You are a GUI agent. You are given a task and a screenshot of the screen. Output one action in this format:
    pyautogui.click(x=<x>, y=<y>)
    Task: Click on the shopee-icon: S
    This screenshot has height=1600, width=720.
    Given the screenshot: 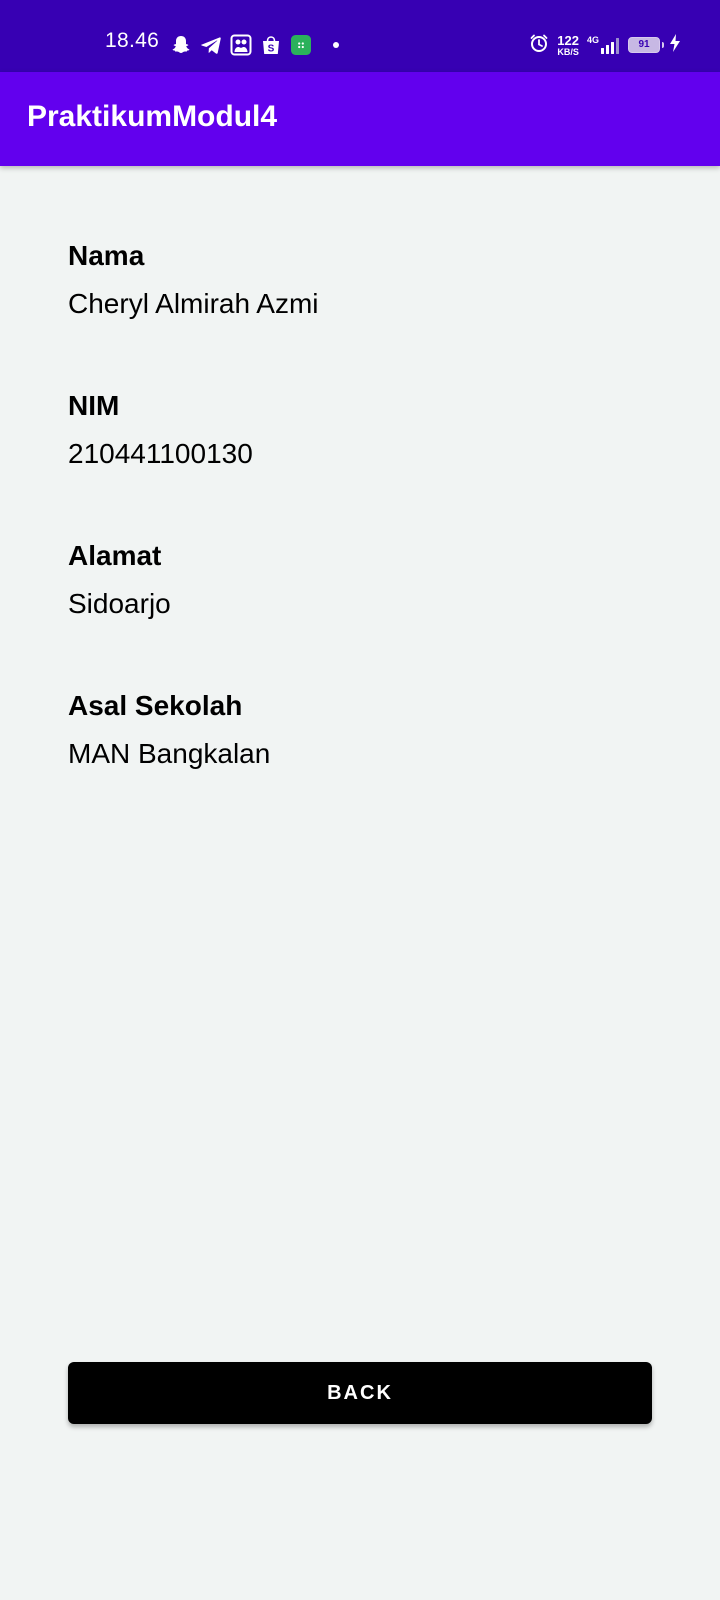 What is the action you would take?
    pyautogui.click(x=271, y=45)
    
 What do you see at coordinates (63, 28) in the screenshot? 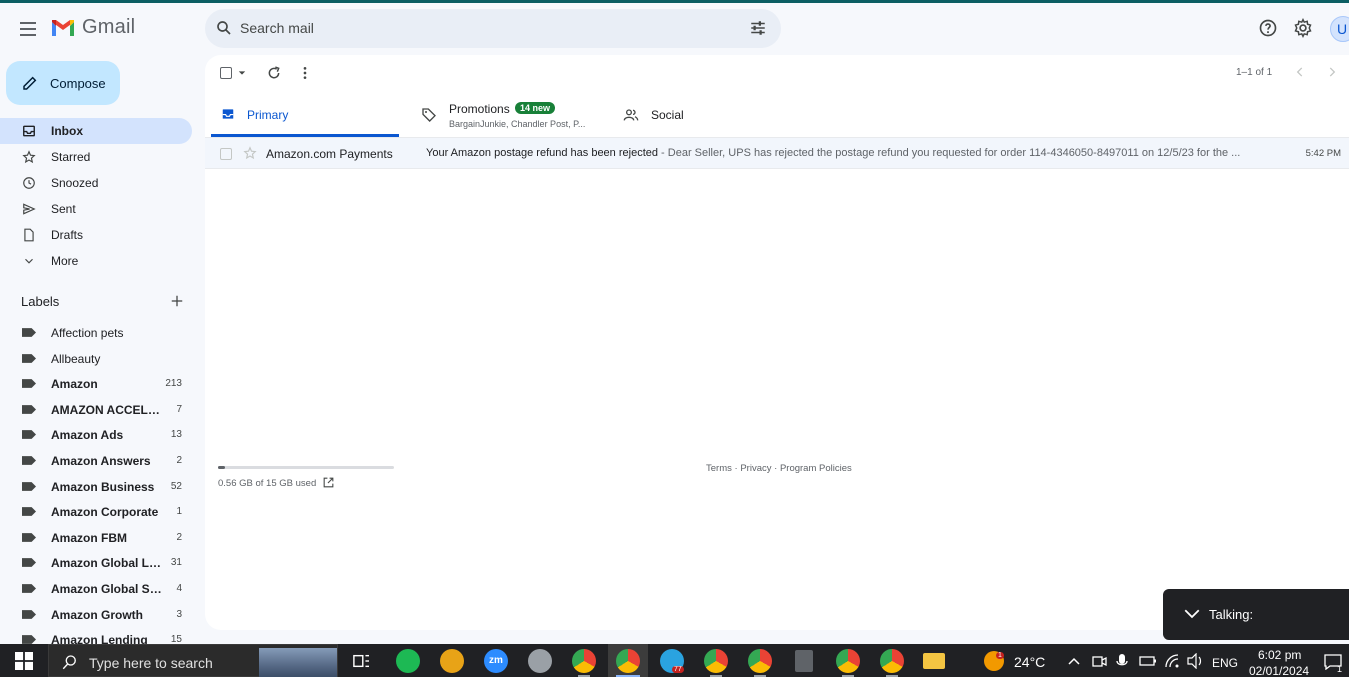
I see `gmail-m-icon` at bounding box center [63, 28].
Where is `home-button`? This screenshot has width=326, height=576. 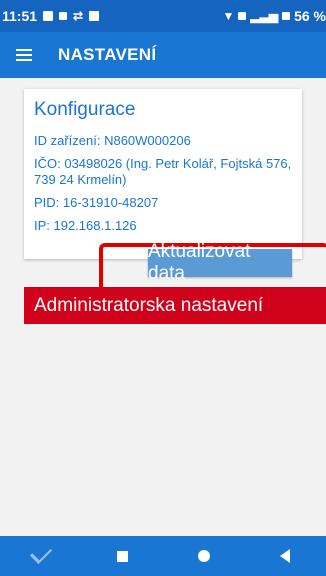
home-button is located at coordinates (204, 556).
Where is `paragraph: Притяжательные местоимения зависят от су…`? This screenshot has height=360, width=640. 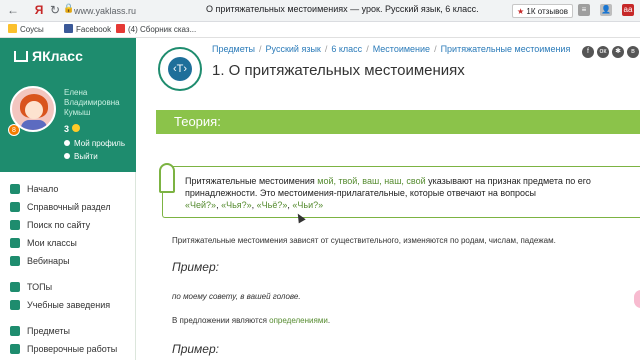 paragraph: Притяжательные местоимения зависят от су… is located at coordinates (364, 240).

- - - - - - -

Problem statement:
Start at the line containing "What do you" and stop after the line containing "home-button is located". Rewrite those lines with "screenshot" swapped for "image" and everything else unchanged, leaving out the pictures.

Response for this exercise:
 What do you see at coordinates (63, 28) in the image? 
I see `gmail-m-icon` at bounding box center [63, 28].
Where is `home-button`? This image has width=326, height=576. 
home-button is located at coordinates (204, 556).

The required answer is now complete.